Assessment of resting myocardial blood flow in regions of known transmural scar to confirm accuracy and precision of 3D cardiac positron emission tomography

This study has several important findings. First, we demonstrate that SWPs vary widely in low end accuracy based on measurement of rMBF in regions of known TMS. Second, we confirm the “low flow” accuracy and test–retest precision of a modern 3D PET-CT, via examination of a reference region of dense TMS using the software package HeartSee. Third, we describe a method of “converting” a ROI of TMS to segmented ROI and provide reference values whereby myocardial blood flow within transmural infarctions can be easily measured even within the significant limitations of the standard 17-segment model. Fourth, we report that while HS and, for a large extent, Emory-O, yielded values consistent with transmural scar, other SWPs consistently overestimated rMBF within dense scar. Our data also provide insights into the mechanism(s) for these SWPs’ upward biases. Finally, we establish that the same-day test–retest variability of rMBF in patients with TMS is ~ 7–9% using a modern 3D PET-CT.

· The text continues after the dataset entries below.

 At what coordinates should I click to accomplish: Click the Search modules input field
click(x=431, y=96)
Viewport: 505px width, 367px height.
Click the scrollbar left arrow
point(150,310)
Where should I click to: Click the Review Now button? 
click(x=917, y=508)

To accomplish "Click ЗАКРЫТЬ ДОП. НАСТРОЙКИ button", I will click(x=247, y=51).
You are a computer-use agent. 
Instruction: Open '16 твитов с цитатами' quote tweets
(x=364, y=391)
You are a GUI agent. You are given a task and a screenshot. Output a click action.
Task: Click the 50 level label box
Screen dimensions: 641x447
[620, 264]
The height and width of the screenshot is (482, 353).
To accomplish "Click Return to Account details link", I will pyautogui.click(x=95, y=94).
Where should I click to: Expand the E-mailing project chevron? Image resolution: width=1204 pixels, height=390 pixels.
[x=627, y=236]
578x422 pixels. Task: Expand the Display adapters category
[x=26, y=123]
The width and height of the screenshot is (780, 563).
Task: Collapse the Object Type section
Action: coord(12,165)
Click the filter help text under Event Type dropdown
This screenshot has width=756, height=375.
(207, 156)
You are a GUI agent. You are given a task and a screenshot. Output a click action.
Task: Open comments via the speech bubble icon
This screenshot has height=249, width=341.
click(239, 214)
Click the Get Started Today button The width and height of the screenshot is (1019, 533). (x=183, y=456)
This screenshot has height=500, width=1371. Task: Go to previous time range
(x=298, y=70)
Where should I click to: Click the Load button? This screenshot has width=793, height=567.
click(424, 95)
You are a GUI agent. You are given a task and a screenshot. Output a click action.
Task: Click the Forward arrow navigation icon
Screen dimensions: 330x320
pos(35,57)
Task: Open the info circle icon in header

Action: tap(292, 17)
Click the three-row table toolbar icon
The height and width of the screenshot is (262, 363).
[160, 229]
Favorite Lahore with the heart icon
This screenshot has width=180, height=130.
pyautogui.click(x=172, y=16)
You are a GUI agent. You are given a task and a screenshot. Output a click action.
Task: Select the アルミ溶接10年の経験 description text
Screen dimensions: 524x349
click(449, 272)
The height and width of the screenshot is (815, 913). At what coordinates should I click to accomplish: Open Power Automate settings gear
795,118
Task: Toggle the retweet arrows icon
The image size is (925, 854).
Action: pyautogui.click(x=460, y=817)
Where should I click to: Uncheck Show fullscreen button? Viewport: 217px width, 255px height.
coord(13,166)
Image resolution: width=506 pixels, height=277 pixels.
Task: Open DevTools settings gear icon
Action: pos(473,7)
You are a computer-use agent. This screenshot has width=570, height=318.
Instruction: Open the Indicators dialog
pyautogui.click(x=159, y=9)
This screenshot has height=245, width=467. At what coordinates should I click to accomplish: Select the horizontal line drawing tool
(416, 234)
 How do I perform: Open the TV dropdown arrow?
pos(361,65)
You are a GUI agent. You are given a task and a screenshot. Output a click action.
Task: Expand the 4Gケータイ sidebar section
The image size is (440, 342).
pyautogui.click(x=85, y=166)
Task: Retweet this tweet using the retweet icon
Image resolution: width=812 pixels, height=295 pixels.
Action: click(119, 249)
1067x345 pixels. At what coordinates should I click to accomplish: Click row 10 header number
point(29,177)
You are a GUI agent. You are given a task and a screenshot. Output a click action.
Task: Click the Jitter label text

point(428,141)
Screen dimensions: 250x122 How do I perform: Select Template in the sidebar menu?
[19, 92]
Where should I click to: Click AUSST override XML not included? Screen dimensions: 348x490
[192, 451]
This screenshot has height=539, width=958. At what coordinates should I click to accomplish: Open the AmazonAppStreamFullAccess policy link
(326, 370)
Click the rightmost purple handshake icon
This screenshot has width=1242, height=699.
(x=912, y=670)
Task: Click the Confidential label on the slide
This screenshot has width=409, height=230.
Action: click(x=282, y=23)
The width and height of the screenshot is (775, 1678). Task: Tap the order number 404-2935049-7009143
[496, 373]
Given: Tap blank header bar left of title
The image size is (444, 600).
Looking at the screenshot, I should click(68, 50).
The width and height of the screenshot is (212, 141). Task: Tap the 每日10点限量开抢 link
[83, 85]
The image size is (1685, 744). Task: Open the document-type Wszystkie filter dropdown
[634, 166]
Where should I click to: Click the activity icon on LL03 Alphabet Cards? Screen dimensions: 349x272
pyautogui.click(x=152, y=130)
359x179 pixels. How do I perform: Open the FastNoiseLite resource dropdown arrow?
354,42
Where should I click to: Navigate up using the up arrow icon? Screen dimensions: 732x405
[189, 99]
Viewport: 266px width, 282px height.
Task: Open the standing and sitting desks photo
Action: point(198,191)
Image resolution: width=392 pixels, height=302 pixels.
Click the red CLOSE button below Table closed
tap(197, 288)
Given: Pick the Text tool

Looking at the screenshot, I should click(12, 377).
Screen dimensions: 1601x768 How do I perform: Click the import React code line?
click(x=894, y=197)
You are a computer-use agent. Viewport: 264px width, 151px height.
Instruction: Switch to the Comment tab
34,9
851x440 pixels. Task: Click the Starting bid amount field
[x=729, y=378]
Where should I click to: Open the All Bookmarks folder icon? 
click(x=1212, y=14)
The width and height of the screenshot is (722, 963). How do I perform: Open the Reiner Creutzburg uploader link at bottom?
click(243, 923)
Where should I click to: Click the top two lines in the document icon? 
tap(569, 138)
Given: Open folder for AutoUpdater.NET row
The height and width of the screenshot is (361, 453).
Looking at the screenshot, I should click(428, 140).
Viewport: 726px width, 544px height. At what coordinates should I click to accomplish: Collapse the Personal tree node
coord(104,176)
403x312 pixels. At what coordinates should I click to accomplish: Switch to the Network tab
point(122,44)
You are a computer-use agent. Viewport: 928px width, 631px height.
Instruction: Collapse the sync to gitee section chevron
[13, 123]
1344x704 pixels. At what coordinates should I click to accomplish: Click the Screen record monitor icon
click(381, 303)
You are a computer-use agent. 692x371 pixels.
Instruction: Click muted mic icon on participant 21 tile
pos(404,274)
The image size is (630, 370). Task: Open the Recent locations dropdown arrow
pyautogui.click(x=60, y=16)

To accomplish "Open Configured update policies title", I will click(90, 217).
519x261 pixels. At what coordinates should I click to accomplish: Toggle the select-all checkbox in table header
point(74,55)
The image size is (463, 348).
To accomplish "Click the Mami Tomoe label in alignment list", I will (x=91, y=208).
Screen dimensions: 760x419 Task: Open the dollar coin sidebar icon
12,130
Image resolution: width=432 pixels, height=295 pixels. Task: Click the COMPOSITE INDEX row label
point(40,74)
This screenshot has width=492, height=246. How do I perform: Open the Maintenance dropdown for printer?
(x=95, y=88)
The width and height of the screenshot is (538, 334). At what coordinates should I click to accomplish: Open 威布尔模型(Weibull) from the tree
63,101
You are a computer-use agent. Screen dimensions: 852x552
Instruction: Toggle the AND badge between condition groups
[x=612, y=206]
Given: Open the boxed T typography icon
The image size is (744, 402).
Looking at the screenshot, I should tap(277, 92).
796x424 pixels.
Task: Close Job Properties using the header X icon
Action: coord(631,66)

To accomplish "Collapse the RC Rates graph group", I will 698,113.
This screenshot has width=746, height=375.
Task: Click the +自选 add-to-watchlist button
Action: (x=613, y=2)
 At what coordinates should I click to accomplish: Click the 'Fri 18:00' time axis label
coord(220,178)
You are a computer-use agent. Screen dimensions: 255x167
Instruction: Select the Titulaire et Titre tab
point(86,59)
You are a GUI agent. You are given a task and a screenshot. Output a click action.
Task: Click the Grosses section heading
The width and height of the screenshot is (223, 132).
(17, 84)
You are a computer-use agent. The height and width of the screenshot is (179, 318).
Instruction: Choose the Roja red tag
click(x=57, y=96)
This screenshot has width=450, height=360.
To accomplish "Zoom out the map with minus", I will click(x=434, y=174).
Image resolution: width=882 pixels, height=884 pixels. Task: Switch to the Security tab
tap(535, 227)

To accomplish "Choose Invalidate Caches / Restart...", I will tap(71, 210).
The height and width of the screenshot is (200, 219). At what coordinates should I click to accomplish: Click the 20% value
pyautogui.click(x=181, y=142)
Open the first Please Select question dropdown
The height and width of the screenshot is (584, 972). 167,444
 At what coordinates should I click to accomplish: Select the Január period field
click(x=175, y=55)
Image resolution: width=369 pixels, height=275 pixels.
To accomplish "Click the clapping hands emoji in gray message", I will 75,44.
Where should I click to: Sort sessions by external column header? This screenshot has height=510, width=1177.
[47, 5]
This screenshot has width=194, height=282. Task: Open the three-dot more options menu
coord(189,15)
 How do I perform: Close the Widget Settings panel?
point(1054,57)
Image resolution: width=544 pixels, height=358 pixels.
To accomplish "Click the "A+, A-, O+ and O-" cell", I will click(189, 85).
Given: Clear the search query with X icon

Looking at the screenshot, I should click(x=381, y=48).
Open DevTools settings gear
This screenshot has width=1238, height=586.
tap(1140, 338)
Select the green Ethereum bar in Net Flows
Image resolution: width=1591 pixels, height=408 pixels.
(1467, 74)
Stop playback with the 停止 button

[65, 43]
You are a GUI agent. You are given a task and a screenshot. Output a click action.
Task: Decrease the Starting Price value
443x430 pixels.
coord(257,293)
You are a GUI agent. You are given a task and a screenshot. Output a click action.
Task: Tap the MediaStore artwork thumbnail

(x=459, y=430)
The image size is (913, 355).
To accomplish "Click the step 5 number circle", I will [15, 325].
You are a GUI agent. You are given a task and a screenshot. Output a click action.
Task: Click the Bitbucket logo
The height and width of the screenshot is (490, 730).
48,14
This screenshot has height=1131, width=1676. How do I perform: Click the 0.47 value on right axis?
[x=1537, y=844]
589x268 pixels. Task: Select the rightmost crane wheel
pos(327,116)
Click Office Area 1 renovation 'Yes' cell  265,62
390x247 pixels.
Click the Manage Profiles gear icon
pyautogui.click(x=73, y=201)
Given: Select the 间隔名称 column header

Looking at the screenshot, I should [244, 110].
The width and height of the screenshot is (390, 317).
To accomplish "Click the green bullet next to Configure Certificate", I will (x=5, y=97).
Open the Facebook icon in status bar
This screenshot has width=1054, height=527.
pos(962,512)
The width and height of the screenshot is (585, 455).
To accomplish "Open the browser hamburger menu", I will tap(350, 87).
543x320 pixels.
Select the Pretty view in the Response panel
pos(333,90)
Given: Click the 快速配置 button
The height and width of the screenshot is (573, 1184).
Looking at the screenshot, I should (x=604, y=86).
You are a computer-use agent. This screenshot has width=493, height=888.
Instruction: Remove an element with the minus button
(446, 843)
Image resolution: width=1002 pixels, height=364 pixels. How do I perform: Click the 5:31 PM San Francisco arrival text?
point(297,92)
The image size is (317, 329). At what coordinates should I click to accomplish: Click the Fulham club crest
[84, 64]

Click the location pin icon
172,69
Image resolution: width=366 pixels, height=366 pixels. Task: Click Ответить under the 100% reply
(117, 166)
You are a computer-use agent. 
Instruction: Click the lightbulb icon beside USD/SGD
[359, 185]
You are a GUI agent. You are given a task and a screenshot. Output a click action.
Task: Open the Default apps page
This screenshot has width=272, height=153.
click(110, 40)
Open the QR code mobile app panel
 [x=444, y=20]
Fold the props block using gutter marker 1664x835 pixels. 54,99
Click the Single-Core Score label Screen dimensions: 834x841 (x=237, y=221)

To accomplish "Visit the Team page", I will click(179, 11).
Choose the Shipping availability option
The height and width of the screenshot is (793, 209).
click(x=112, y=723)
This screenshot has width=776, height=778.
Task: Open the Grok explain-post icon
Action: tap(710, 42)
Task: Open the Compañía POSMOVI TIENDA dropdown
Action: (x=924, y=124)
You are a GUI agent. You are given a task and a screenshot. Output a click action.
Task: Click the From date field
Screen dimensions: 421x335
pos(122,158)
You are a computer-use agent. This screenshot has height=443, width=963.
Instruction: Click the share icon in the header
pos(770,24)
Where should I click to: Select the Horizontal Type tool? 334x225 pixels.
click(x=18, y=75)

Transmural scar as a reference of “truth”

There are numerous publications comparing various quantitative SWP. However, when between-SWP discordances are present, the user is left uncertain which (if any) is accurate [13, 23,24,25,26]. Current recommendations that suggest each laboratory set their own thresholds for quantification [27, 28] are antithetical to the very nature of quantitative PET [29]. The question remains, “What simple means exist for PET laboratories to determine accuracy of SWP?”.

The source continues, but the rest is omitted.